Merval Pereira
DEU EM O GLOBO
A semana política que se inicia terça-feira em Brasília será fundamental para definir se a Câmara dos Deputados acompanha o sentimento da sociedade brasileira e acata a decisão da Mesa Diretora de restringir o uso de passagens aéreas ao parlamentar em serviço, ou se vai se colocar acima dela para defender interesses fisiológicos dos que querem manter privilégios inaceitáveis.

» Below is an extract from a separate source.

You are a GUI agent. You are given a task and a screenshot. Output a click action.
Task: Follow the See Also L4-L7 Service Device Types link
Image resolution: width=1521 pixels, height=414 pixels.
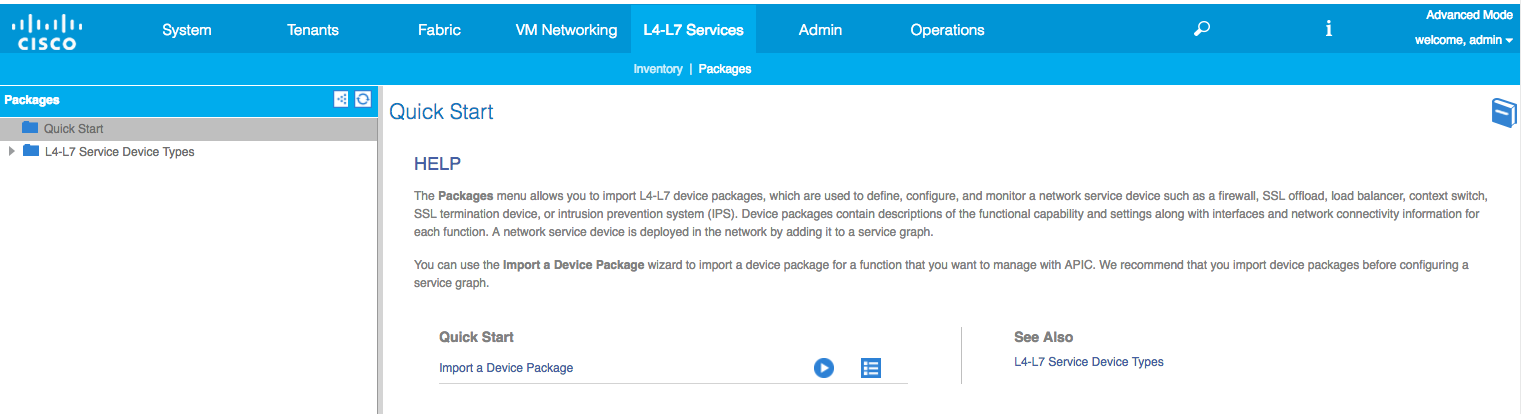point(1088,362)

A tese de que os meios de comunicação não refletem necessariamente a opinião média do eleitorado, mas apenas o pensamento das elites brasileiras, que já foi usada com êxito como argumento para que a grande maioria dos deputados envolvidos no mensalão fosse absolvida pela corporação, transforma os deputados em parceiros do nivelamento por baixo de nossa política, e em interessados em que a sociedade não avance, para que seus interesses pessoais permaneçam intocáveis.

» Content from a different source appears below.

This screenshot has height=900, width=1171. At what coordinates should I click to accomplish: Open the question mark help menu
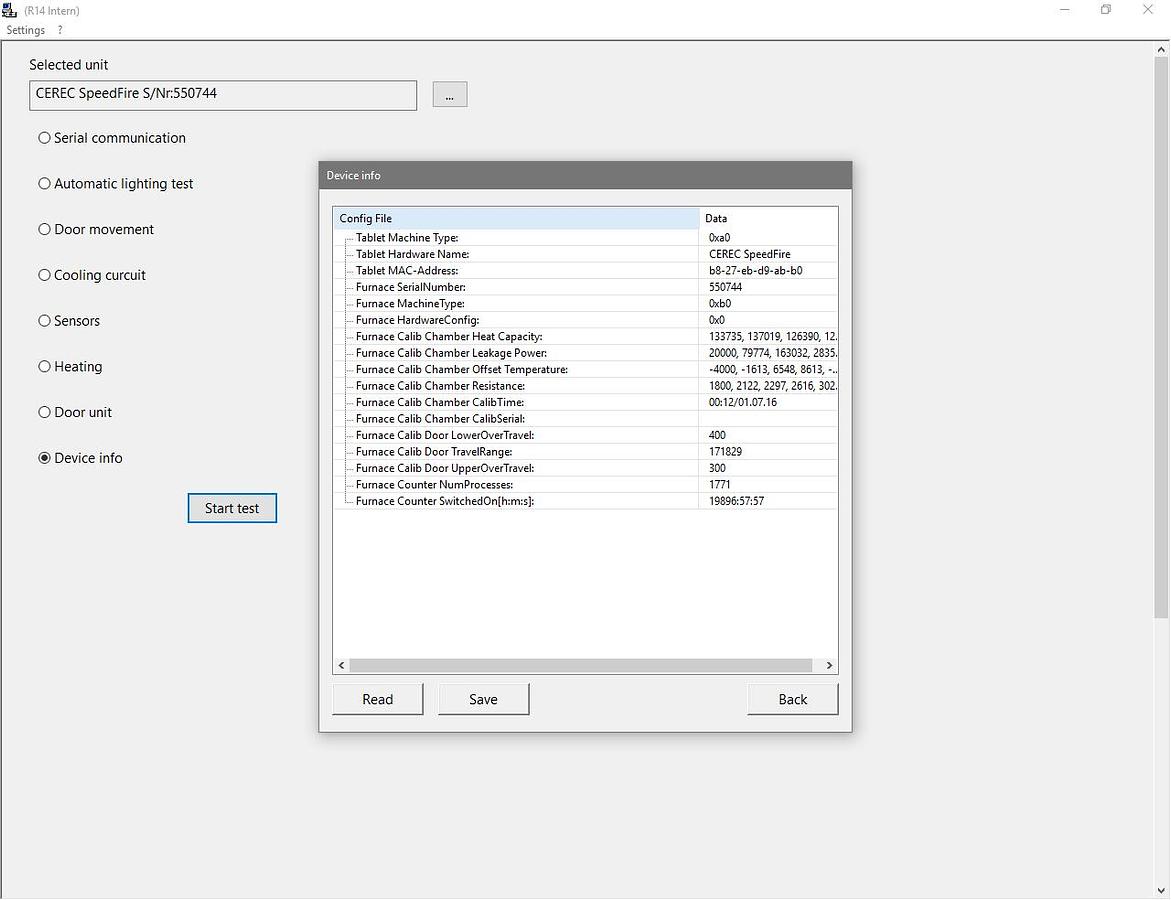click(x=60, y=30)
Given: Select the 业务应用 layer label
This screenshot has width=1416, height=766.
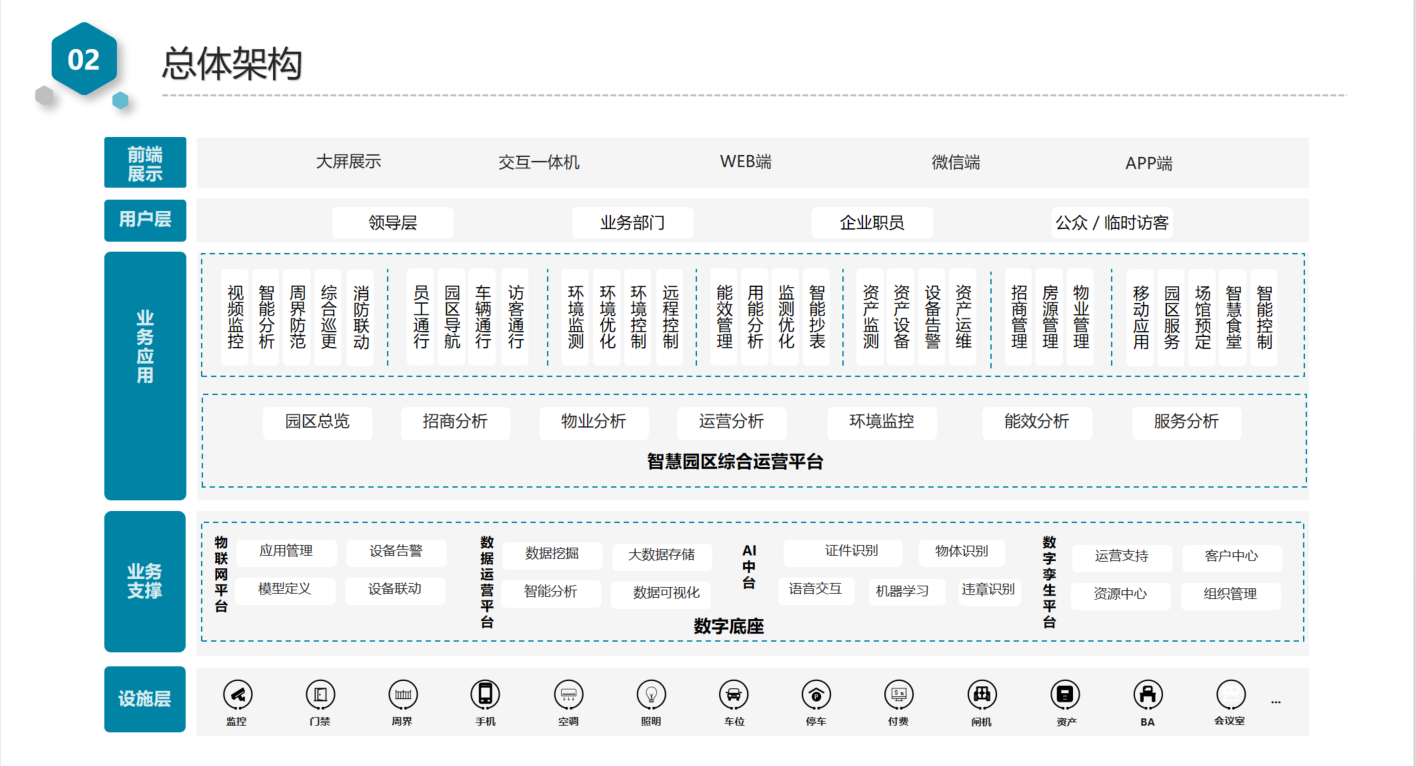Looking at the screenshot, I should pos(145,376).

Para frustração dos que, na Câmara, consideravam vencida a batalha, a medida "cirúrgica" da Mesa Diretora - que nunca abriu mão da prerrogativa de baixar essas normas - se transformou em Projeto de Resolução, a ser votado em plenário.
O próprio presidente da Câmara, Michel Temer, embora eleito por parte dos que agora se insurgem contra a medida, liderou o movimento de necessária renovação dos hábitos, depois de ter tentado uma solução a La Tancredi, do Leopardo: mudar para permanecer tudo na mesma.

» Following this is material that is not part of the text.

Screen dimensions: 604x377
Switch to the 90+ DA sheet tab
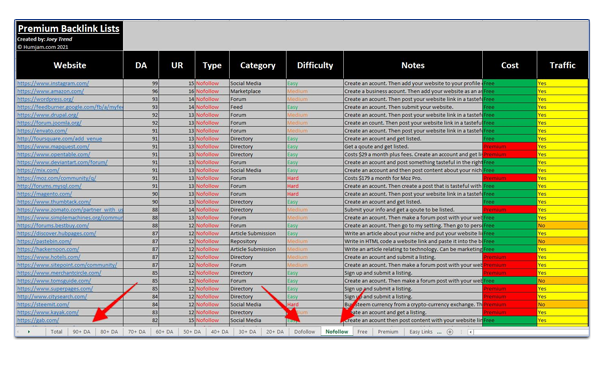[x=81, y=332]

Um recomeço sob novas regras de austeridade e transparência, que já defendi aqui nessa coluna, abrigaria até mesmo um "acordo tácito" que já está em vigor na Câmara, onde os pouquíssimos que não fizeram usos irregulares, mesmo os justificáveis pela tradição, ou ofertaram voos internacionais, não esticam a corda com acusações, para criar um ambiente de entendimento (aliás, está na hora de os jornais fazerem uma lista dos que não utilizaram suas cotas de maneira abusiva).
Parece, no entanto, que uma maioria não abre mão do uso das passagens "a critério exclusivo do parlamentar". Por isso tudo, essa votação de uma questão interna, administrativa, ganhou um peso imenso para a vida futura desta Legislatura e para a credibilidade da política institucional, novamente no fundo do poço.
Esse comportamento retrógrado da Câmara dos Deputados, portanto, afasta ainda mais nossos representantes do Estado moderno, surgido em consonância com a "opinião pública" no século XVIII. O que dizer, então, da moderna democracia digital, que permite que a sociedade acompanhe passo a passo a atuação dos funcionários públicos, que é o que são nossos deputados e senadores?
A legislação de acesso à informação, ferramenta indispensável para o exercício de uma democracia moderna na definição de Rosental Calmon Alves, professor da Universidade do Texas em Austin, hoje é um assunto que mobiliza todos os governos.
Há 20 anos, era assunto apenas dos Estados Unidos e dos países escandinavos. Os países europeus demoraram muito, mas em alguns casos os países pós-comunistas da Europa do Leste foram mais rápidos do que os da Europa Ocidental porque estavam instalando uma democracia nova e esses conceitos eram necessários.
Segundo Rosental, o projeto de lei brasileiro, que o governo promete apresentar até o fim do mês, é bom, mas o ponto polêmico será a necessidade de uma agência reguladora. Ao contrário, o projeto prevê que a Controladoria Geral da União vai assumir esse papel o que seria "como colocar a raposa tomando conta do galinheiro", na definição de Rosental.
Em todos os lugares, a hora do conflito é quando um cidadão quer saber quanto um ministro gastou na viagem que fez à Europa, e em que ele gastou, por exemplo. Ou como nossos parlamentares usaram suas verbas .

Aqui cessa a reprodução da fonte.